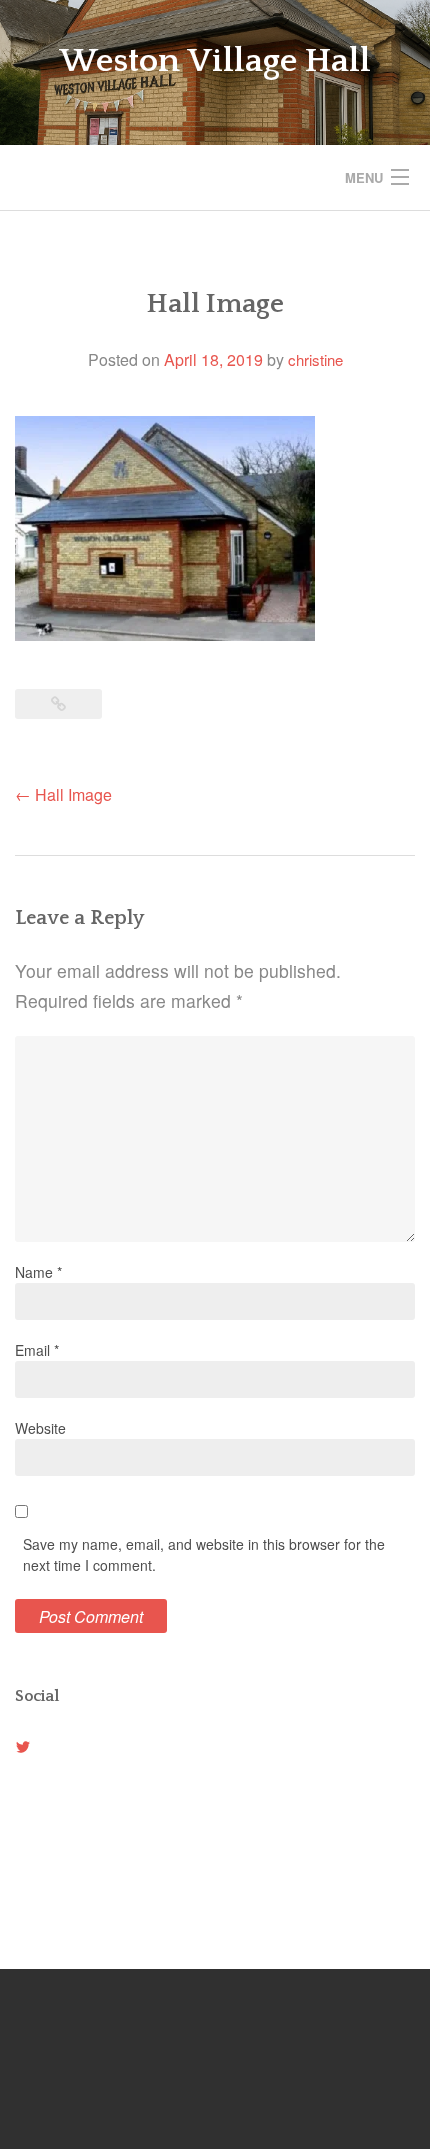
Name (38, 1272)
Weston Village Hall (215, 61)
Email (37, 1350)
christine (315, 359)
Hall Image (63, 794)
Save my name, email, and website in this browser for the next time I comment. (204, 1554)
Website (40, 1428)
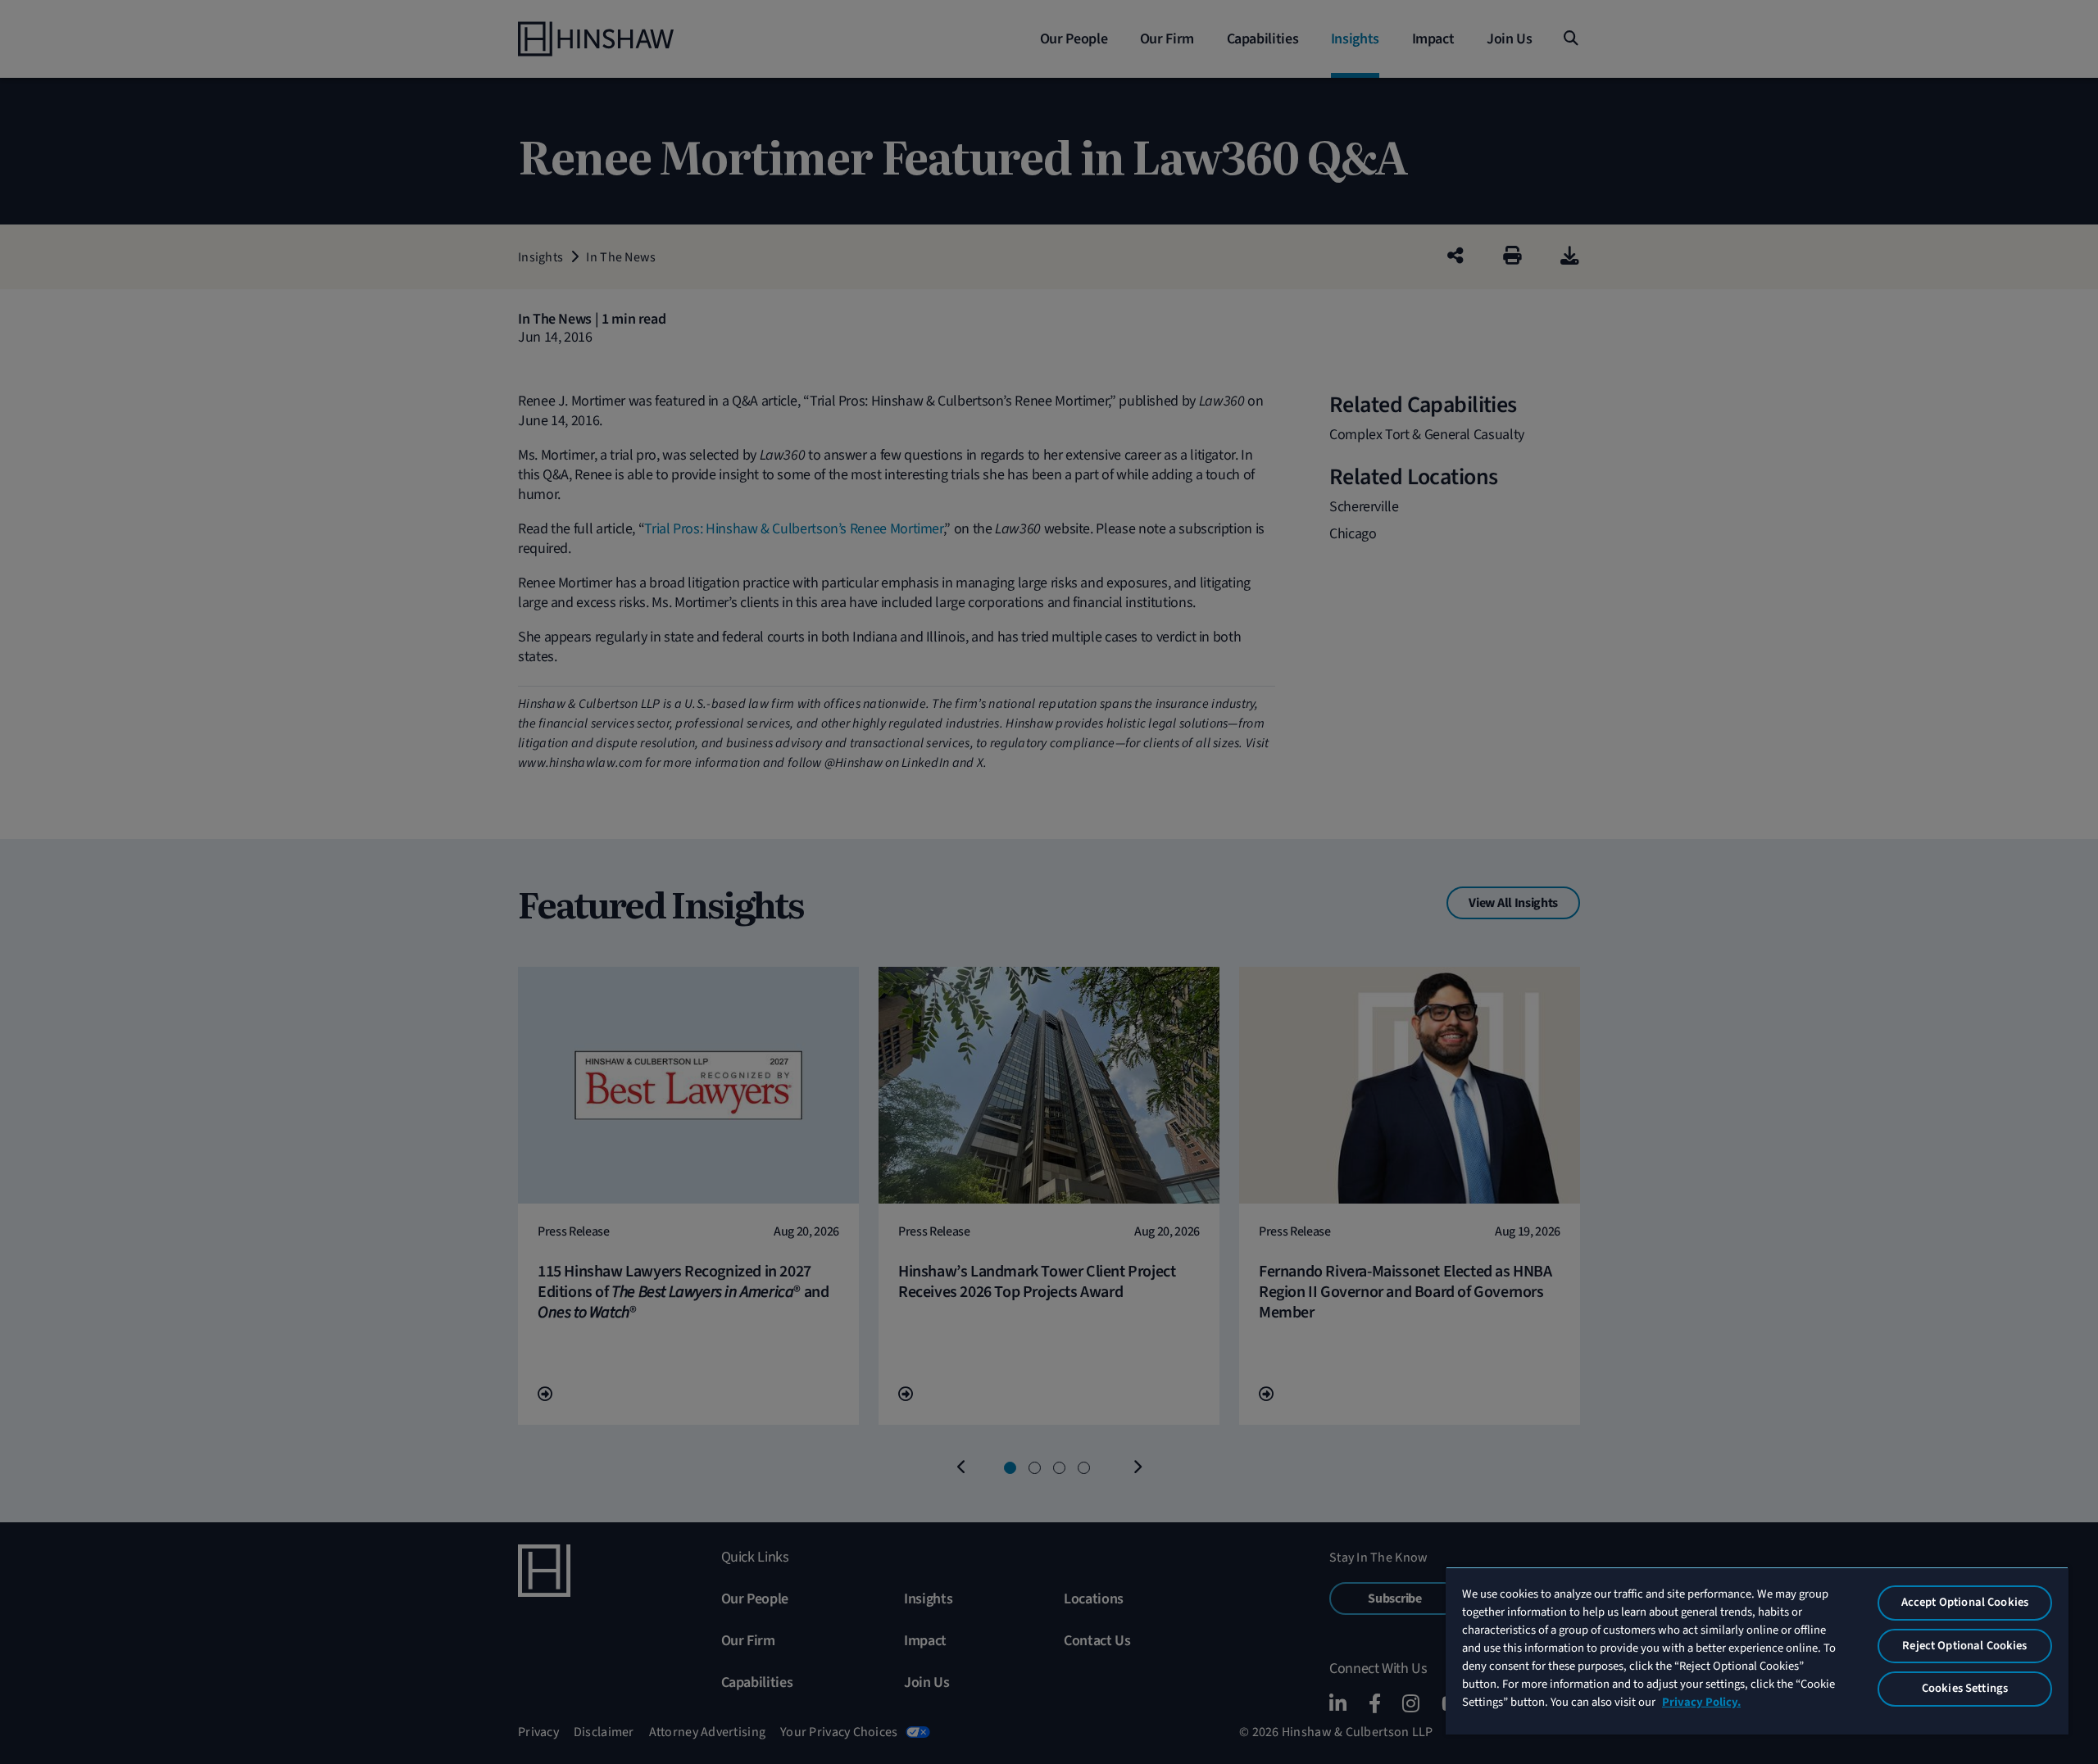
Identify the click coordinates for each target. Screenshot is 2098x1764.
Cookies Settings (1965, 1688)
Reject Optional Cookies (1964, 1645)
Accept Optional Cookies (1964, 1602)
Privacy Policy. (1701, 1702)
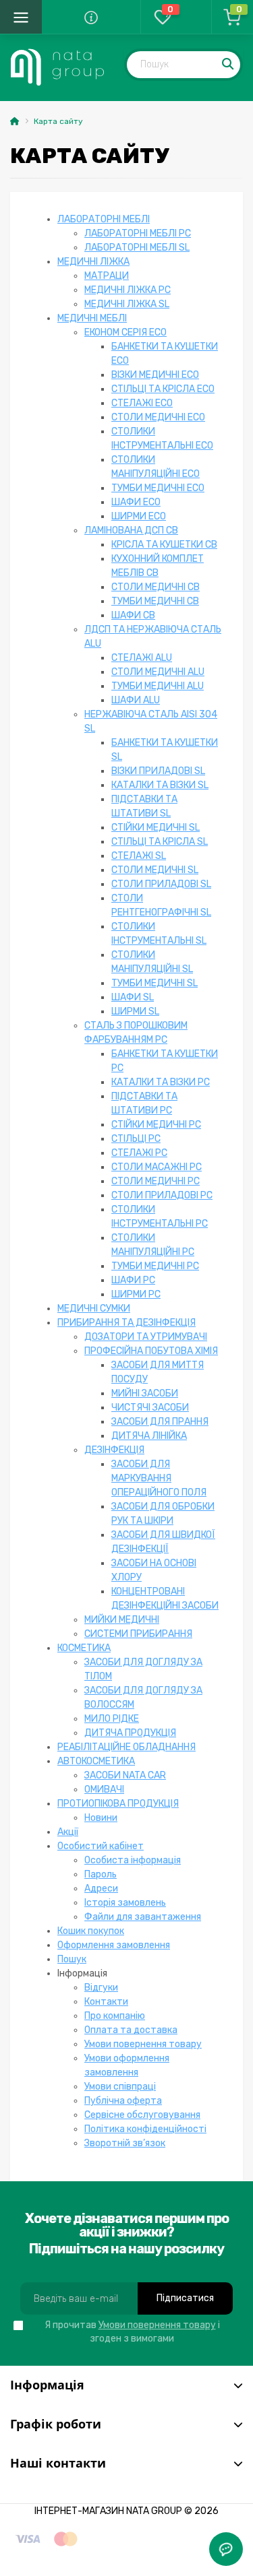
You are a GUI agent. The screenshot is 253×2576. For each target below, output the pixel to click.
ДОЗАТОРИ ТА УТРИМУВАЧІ (145, 1337)
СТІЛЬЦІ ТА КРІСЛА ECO (163, 389)
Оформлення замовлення (113, 1945)
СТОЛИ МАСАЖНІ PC (156, 1167)
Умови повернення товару (143, 2044)
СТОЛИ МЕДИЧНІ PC (155, 1181)
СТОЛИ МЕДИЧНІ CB (155, 587)
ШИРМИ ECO (138, 516)
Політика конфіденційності (145, 2129)
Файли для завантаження (142, 1917)
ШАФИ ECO (136, 502)
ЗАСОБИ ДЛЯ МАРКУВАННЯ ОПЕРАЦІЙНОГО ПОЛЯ (158, 1478)
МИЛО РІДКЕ (111, 1719)
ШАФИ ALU (135, 700)
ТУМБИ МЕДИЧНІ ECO (157, 488)
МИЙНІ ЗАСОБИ (144, 1393)
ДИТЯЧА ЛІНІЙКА (149, 1436)
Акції (67, 1832)
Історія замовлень (125, 1902)
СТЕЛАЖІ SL (138, 856)
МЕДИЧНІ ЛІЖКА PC (127, 290)
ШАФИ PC (133, 1280)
============
→ **Aim of the exercise**:
Word for word, restate the line that contains "Акції (67, 1832)" and each line after it, up to and including the last line of the listing; include nothing else.

→ **Answer area**:
Акції (67, 1832)
Історія замовлень (125, 1902)
СТЕЛАЖІ SL (138, 856)
МЕДИЧНІ ЛІЖКА PC (127, 290)
ШАФИ PC (133, 1280)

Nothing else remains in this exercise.